We recommended that manufacturers eliminate moisture problems by:
• directing the homeowners to maintain an air conditioner thermostat above the ambient dew point (at least 75oF);
• eliminating long term negative pressures created by AHU fans or ventilation equipment;
• tightly sealing all ductwork and providing adequate return air pathways, such as transfer grilles or ducts that are not hard connected to the duct system;
• enhancing moisture removal from the conditioned space by correct sizing and maintenance of equipment;
• eliminating ground source water by diverting roof drainage and lawn drainage away from the crawlspace instead of letting it flow underneath the home, and providing an adequate moisture barrier for the floor assembly; and, if possible,
• removing vapor retarders located on the wrong surfaces (and not replacing them—in the South).
        Preliminary results are very encouraging. Bert Kessler, vice president for engineering at Palm Harbor Homes, reported that, from the Palm Harbor factories that ship homes to the Southeast, none of the homes produced in 2000 and beyond have had a single moisture problem related to the issues discussed above. One manufacturer on the BAHIP team has been working for the last five years to incorporate bestpractice designs and techniques into their product.The result is that last year they reported no moisture vapor related failures for the first time in several years. Research is continuing to determine if these steps will be sufficient to prevent problems even in the presence of vapor retarders (still mandated by the HUD code) in the wrong locations for hot, humid climates.
        There is still much to do in the area of moisture research as it relates to the interactions of a building and its mechanical systems. Negative pressures created by mechanical systems within buildings are sometimes difficult to correct. Installing tight,well-constructed duct systems with adequate return air pathways is a giant step in the right direction.There are still issues with ventilation, especially exhaust-only ventilation in hot, humid climates. Currently the HUD code does not address ventilation type; it states only that ventilation must exist. Clothes dryers are mechanical exhaust devices found in many manufactured homes. What is the effect of long-term operation in a home where the clothes dryer may operate three to six hours per day? The industry, especially the HUD code manufacturing industry, is slow to change—change costs money.

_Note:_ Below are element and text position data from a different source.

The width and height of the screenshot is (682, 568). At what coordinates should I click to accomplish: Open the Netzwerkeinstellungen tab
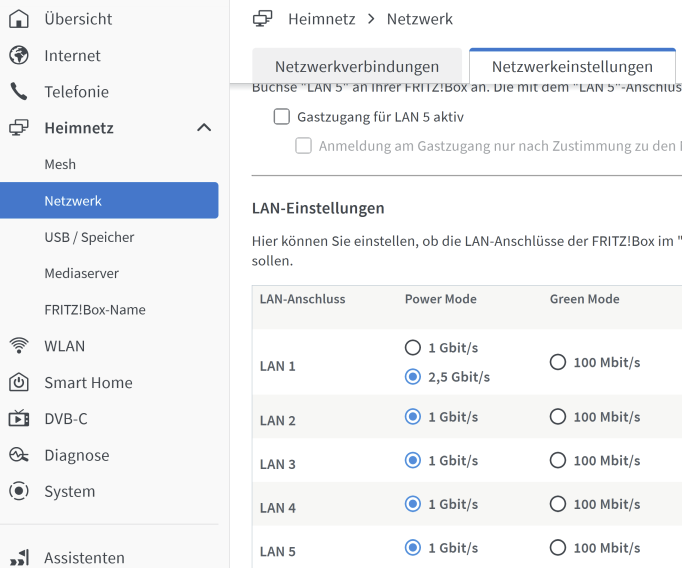tap(572, 67)
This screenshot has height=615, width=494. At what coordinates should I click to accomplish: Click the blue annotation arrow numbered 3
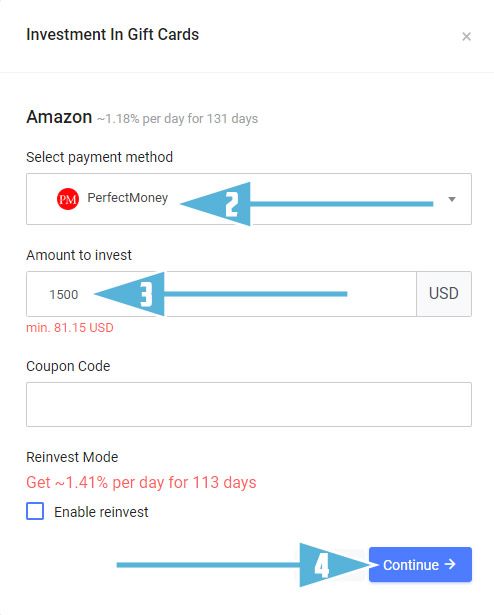(221, 294)
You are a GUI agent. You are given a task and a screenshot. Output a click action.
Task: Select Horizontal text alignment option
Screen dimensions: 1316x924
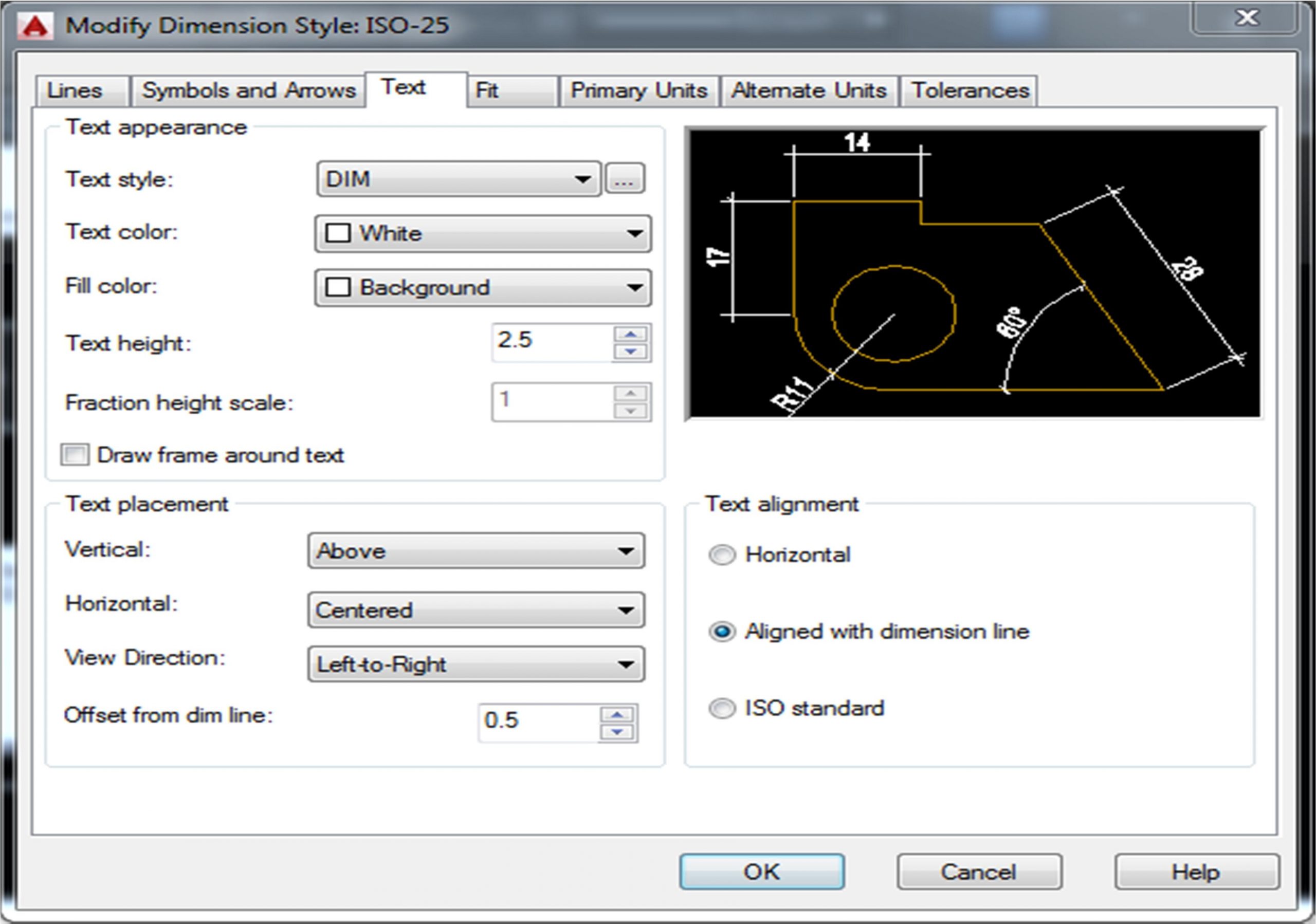[x=722, y=555]
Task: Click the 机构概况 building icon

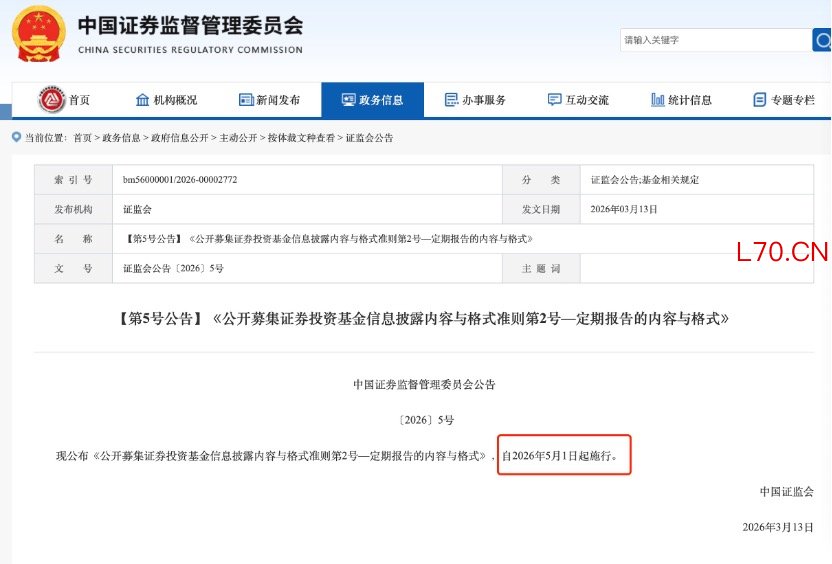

It is looking for ways to lower the manufacturing costs of these changes and still provide affordable housing.
        HUD code manufacturers, suppliers, retailers, setup crews, and various code officials all struggle with moisture-related problems, especially those problems caused by moisture in the vapor form. Correct, simple, and to-the-point training materials and courses are needed to assist in the design, construction, operation, and diagnostics as it relates to moisture and moisture movement mechanisms.
        The Building America Industrialized Housing Partnership will continue working with manufacturers, suppliers, and building officials in an effort to provide research, training, and support.

Neil Moyer is the principal research engineer at the Florida Solar Energy Center of the University of Central Florida.